About this exercise — Only the lines from the one containing "Task: Click the yellow search magnifier icon" through the end of the data below should be copied, each exactly as written and with both ends kept.

Stored entries —
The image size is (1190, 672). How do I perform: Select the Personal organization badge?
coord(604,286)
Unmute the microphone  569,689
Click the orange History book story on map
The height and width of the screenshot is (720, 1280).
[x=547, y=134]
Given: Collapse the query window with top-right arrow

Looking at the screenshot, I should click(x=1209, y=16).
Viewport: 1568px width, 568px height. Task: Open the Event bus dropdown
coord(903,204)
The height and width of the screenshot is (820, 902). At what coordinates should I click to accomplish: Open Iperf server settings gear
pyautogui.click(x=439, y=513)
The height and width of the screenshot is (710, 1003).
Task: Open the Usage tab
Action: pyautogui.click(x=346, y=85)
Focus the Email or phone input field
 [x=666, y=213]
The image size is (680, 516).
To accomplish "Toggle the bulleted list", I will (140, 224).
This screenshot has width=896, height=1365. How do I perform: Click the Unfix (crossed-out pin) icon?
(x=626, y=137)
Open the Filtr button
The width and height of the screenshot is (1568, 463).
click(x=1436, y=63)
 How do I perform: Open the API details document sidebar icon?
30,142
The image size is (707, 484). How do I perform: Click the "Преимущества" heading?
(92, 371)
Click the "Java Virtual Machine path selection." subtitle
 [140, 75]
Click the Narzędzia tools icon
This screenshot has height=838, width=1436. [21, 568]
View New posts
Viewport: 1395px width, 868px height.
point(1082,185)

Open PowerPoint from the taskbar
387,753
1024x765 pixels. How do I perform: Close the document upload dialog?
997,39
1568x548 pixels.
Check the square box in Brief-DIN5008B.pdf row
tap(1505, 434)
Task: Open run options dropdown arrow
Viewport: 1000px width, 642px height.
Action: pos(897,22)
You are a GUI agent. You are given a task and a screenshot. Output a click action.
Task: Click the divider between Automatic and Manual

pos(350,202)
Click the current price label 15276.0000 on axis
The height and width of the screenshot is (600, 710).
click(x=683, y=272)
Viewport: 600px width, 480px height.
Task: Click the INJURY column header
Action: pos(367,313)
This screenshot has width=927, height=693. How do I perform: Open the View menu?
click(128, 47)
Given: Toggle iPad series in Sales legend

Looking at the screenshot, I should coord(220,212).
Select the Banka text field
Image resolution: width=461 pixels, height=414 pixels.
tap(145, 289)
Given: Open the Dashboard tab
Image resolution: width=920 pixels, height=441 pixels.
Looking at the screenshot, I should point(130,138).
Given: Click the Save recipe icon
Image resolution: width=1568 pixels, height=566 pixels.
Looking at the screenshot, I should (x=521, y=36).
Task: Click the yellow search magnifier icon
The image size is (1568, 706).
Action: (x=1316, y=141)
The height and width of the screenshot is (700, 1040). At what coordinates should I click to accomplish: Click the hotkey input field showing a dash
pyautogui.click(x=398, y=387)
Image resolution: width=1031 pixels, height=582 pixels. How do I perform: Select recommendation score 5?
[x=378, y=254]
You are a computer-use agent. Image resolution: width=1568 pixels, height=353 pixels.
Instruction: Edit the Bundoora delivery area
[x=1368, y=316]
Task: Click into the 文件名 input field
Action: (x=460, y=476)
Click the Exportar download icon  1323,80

Result of this task —
Task: Click the yellow search magnifier icon
The image size is (1568, 706).
Action: (x=1316, y=141)
The height and width of the screenshot is (700, 1040). At what coordinates should I click to accomplish: Click the hotkey input field showing a dash
pyautogui.click(x=398, y=387)
Image resolution: width=1031 pixels, height=582 pixels. How do I perform: Select recommendation score 5?
[x=378, y=254]
You are a computer-use agent. Image resolution: width=1568 pixels, height=353 pixels.
Instruction: Edit the Bundoora delivery area
[x=1368, y=316]
Task: Click into the 文件名 input field
Action: (x=460, y=476)
Click the Exportar download icon  1323,80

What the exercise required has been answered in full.